<There’s a permission on file, I tell you, for an explorat’ree to the Cognitive Science la-bore’tree at the University. He’ll be interacting with robots even as we speak...>
(Michael Joyce dans afternoon, a story, 1987)
[User] - What are you?
- I am a person, here to prove myself human.
(Jabberwacky, 18 août 2010)
L’humain a de tout temps été un animal social fasciné par sa propre nature. Depuis la création des premiers ordinateurs, il a cherché à les doter de caractéristiques humaines, à en faire d’autres lui-mêmes. Créer une intelligence proprement machinistique ne lui a jamais suffi; il lui fallait réussir à façonner une intelligence artificielle anthropomorphique, permettant d’humaniser la machine et de communiquer avec elle d’égal à égal. Ultimement, l’ordinateur serait humain ou ne serait pas.

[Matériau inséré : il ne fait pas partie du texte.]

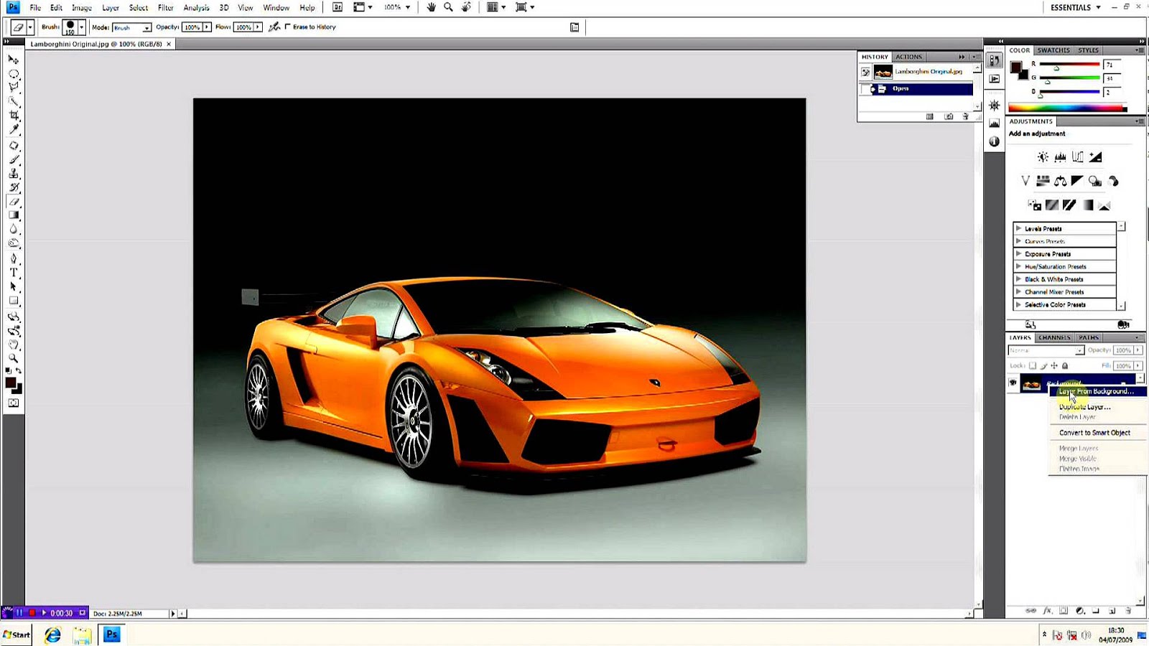Choose Layer From Background in context menu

Un des premiers défis que se sont fixés les informaticiens a ainsi été de parvenir à créer un jour une machine capable de passer le test de Turing, c’est-à-dire de converser avec un individu de chair et de sang sans que celui-ci ne puisse déterminer s’il s’agit bien, quelque part à l’autre bout du terminal, d’un être humain ou d’un ordinateur qui génère les réponses s’affichant à l’écran. Mais s’attaquer à un tel défi impliquait de se lancer dans la course aux «chatterbots», ces logiciels capables de converser en temps réel avec un utilisateur humain.
Quelque 45 ans après l’apparition d’ELIZA, le premier chatterbot de l’histoire, où en sommes-nous? Avons-nous réussi à apprendre à parler aux robots? Et dans l’avenir, à quoi nous servirons ces nouvelles formes d’intelligence artificielle?